Il campo largo esulta per la bocciatura dell’emendamento sulle preferenze e i «listini bloccati», ma rimane il fatto che dentro la coalizione progressista i partiti spesso faticano a trovare una quadra. Poco prima del voto alla Camera, i leader si sono incontrati a pranzo per dettare la linea sull’estensione del voto ai fuorisede. L’ex premier pentastellato Giuseppe Conte è stato inamovibile: «La nostra battaglia sin dall’inizio è ampliare il più possibile la partecipazione e garantire un sacrosanto diritto». Ma la capogruppo dem in Commissione Affari costituzionali Simona Bonafé ha chiesto: «Se la legge andava rifiutata in blocco, in blocco non significa pure respingere anche questo emendamento?». Alla fine la modifica è passata a Montecitorio all’unanimità.
Ora che la presidente del Consiglio minaccia il voto anticipato – effetto collaterale del «tradimento» dei franchi tiratori sulle preferenze –, nel centrosinistra tornano sul tavolo due «dossier»: le primarie e il programma elettorale. Le prime si giocano tra la segretaria dem Elly Schlein e il leader del M5S Giuseppe Conte. Quest’ultimo ha già affermato di essere pronto a un confronto «magari già la settimana prossima». Il Pd però non ha fretta di indicare il candidato premier, anche perché il Melonellum non ha ancora ottenuto il via libera alla Camera e il Rosatellum non prevede che i partiti decidano chi guiderà la coalizione prima del voto.

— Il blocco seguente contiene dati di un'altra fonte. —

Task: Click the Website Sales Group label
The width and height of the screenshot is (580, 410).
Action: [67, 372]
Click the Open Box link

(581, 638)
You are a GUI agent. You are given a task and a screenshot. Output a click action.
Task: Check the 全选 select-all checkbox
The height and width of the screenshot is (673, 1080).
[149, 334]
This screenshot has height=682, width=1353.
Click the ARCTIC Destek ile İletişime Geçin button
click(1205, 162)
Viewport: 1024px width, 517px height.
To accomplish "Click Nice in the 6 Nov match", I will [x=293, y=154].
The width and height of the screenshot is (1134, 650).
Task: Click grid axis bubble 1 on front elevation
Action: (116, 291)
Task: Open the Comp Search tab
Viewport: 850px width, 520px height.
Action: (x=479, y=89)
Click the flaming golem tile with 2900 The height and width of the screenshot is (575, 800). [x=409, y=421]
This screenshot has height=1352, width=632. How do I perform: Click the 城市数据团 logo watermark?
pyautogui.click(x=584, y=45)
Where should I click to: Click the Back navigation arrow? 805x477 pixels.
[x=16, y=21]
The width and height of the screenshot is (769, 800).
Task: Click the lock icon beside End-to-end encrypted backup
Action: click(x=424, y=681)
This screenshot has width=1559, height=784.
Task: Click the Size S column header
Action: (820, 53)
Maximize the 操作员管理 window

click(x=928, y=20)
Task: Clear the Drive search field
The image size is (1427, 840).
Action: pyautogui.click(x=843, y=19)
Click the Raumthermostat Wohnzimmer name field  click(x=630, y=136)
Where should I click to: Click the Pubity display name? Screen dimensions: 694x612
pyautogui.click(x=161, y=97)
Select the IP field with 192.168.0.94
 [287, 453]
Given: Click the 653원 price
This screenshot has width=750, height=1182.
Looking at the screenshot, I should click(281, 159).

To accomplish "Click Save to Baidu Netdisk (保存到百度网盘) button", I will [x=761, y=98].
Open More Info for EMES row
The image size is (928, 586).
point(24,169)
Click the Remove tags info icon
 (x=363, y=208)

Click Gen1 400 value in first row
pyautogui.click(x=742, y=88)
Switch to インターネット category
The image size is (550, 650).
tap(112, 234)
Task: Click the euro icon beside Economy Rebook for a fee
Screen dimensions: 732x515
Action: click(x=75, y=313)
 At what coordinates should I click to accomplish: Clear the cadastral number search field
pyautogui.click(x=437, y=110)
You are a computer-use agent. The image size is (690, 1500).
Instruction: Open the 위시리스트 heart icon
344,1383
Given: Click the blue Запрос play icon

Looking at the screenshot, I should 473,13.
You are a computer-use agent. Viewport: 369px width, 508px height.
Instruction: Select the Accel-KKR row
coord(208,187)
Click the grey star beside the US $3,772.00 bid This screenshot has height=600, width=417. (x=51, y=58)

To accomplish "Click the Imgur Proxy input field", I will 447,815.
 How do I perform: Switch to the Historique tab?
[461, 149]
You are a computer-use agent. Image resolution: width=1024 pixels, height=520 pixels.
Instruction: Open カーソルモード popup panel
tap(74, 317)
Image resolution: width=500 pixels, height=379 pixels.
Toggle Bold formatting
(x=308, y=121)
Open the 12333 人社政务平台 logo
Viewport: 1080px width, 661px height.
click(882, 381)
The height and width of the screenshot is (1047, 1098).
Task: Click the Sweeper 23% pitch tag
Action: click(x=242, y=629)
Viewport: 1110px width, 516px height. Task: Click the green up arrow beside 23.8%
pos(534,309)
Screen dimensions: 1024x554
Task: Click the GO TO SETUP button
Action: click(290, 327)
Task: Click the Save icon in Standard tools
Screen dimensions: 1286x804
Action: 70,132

C’è poi il nodo della politica estera, sulla quale ognuno ha sviluppato una linea diversa. Soprattutto sulla guerra russo-ucraina e sul riarmo dell’UE. Il problema è che, con l’attuale assetto mondiale – dominato dalle tensioni crescenti e dagli innumerevoli conflitti aperti –, è molto probabile che la campagna elettorale si concentri proprio sui dossier internazionali. Lo ha sottolineato anche l’ex premier Paolo Gentiloni – in occasione della presentazione del libro di Pietro De Luca sull’Europa – che ha ironizzato: «Che facciamo? Niente. È la cosa migliore».
Eppure il campo largo continua a chiedere a Meloni di salire al Quirinale. Un’eventualità plausibile, qualora non dovesse passare la riforma della legge elettorale alla Camera. La premier ha avanzato questa ipotesi, avvisando gli alleati (e i franchi tiratori). A quel punto il fronte progressista avrebbe poco tempo per raggiungere un’intesa e strutturare una campagna elettorale che possa convincere gli elettori a votarli. La coalizione, nei fatti, va ancora costruita.